The key security lessons from the NYTimes attack

by Sohini Bagchi    Aug 29, 2013

security threat

The recent hacking on The New York Times website and that of the social media site Twitter again raised another alarm in the industry on the rising security attacks on corporations. Security experts opine the latest intrusions were the most sophisticated in a series of attacks on high-profile organizations and unless organizations learn to take a sophisticated security approach, it will continue to be damaging for them.

In recent months, attacks on major media companies have escalated. Besides, organizations like the Financial Times, Washington Post, CNN and BBC, hackers went on social media organizations such as Twitter, Facebook and LinkedIn – a clear shift from the simple denial-of-service attacks and toward full domain compromise.In the recent case, for instance, the suspected hacker group known as the Syrian Electronic Army, was said to have caused more sustained damage by focusing on editing DNS - Domain Name System - information. The SEA was able to gain access to hosting provider, Melbourne IT’s system, where Twitter and the New York Times registered their respective domains. Melbourne IT said the breach happened through one of their third party hosting resellers. This can be an eye-opener in the world of IT security because it indicates the hackers could change DNS details so that instead of, “nytimes.com” the original NY Times server, the domain was pointed to a website hosted by the SEA. In Twitter’s case, for example, they used twimg.com - a separate domain that the social network used to store image data, as well as styling code, which meant many pages were displayed incorrectly.

There’s plenty to learn from each of these high profile attacks, which may continue in the coming months. Organizations should no longer ask how to protect my organization from being attacked, but its a matter of when now and they should find out how to be ready to deal with any kind of threat - no matter how big or small - to save their most critical assets.
-Lawrence Orans, Research Director, Gartner Inc.

Experts point out the key lessons for both big and mid-sized organizations to learn from this advanced attacks.

Get the basics right

You should get the basics right, states Lawrence Orans, Research Director, Gartner Inc, who believes this is something even big corporate houses overlook. According to him, adopting good practice techniques such as having a vulnerability management system in place, keeping security patches up to date, and continually testing the security health of the IT infrastructure can reduce the likelihood of accidental compromise. It is also important to have response plan, a recovery plan, security awareness and training as well as have a re-assessment program. “As part of the re-assessment process, an organization should design a risk register to allocate funds and resources to protect the assets . these aspects are most valuable to the organisation but often overlooked,” says Orans adding that a third party security audit can also add greater transparency and help in reducing threats.

Take security to the boardroom

Today security is already finding a place in the boardroom agenda today, rather than remaining a sole domain of the IT department and the trend will continue to rise in the coming months. The focus today should be on quick detection and response. Every organization should follow the five steps include, minding the gap between business and IT security, identifying targets, evolving key security control, adding newer delivery mechanisms and repeating and reviewing the security measures frequently. “With the proliferation of BYOD, big data, social and cloud computing, enterprises should identify the right security solutions,” he says. He also believes that the role of the CSO should be well defined in the coming months and there will be high demand for data scientists and security analysts to analyze and correlate security data and unstructured business data to apply it in the real time setting and environment.
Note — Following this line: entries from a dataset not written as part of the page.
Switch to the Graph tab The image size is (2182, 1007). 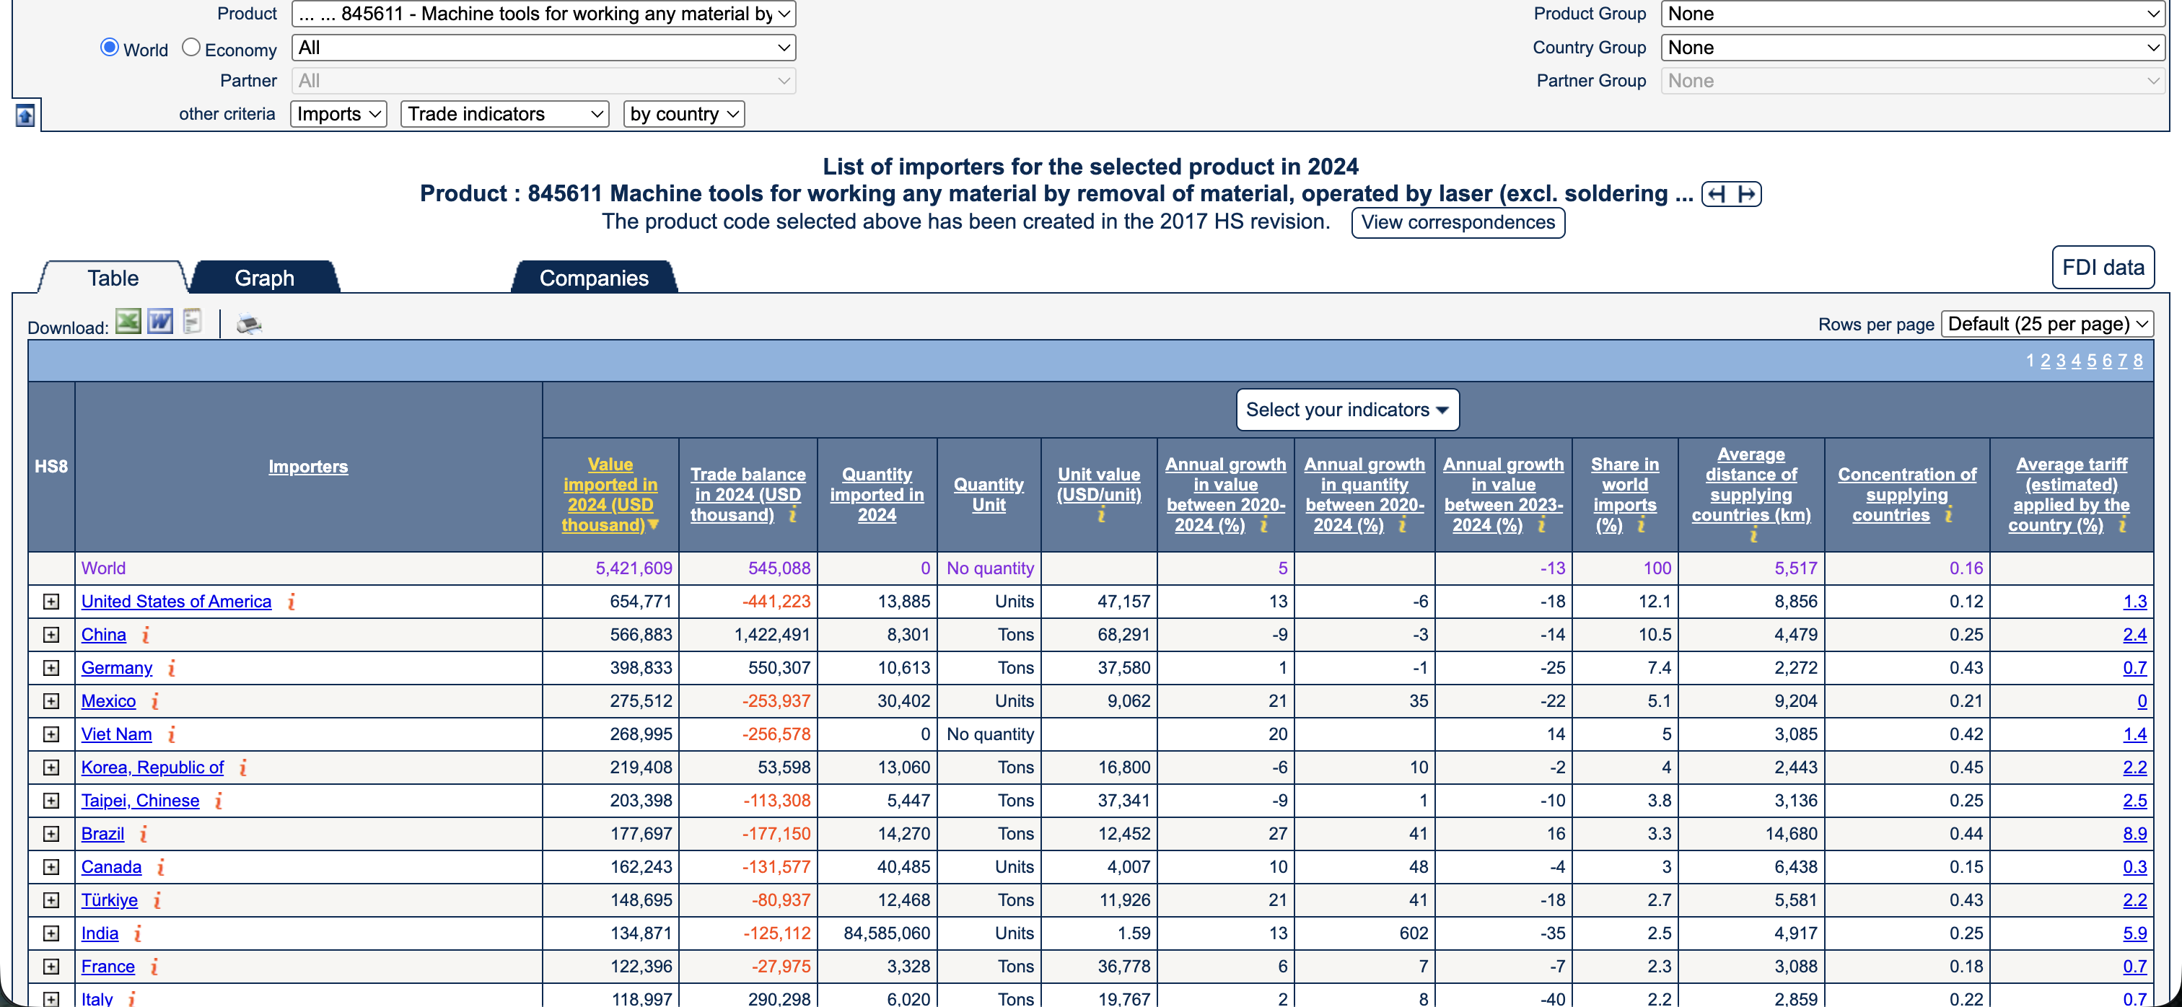(264, 278)
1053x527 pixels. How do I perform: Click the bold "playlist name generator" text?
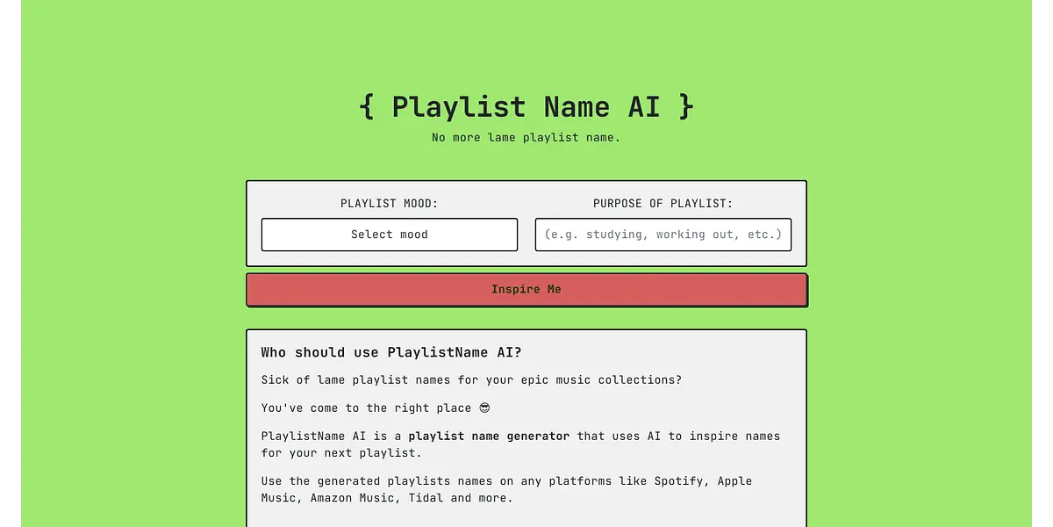click(x=489, y=437)
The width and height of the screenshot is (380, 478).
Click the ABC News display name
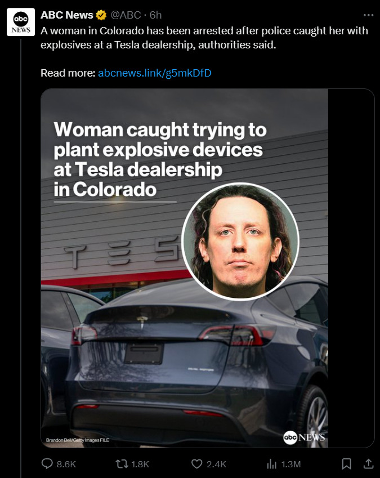[67, 15]
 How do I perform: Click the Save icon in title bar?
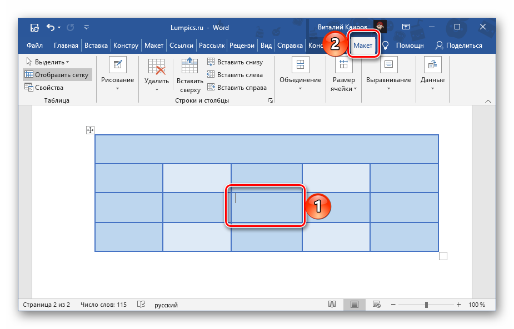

Create security awareness among employees

The final line of defense is the people in the organization, the most valuable asset of a business. Andy Steingruebl, senior manager, customer and eco-system security at PayPal advocates a thorough security awareness training and education program. “With the right level of training, employees of an organisation can function as human intrusion detection systems in every part of the business,” says Steingruebl. Employees are not something to be controlled or locked down,” he says. Instead senior executives (both IT and business) should have explained the real risks and the potential consequences of a successful attack and how they can fight that collectively.

To sum up, attacks in the industry will continue to be more crafty and sophisticated. It needs to be ensured there is greater cooperation in the industry, between security professionals, management, and IT. In the long run, education and training in the cyber space should be an integral part of every organization’s business agenda.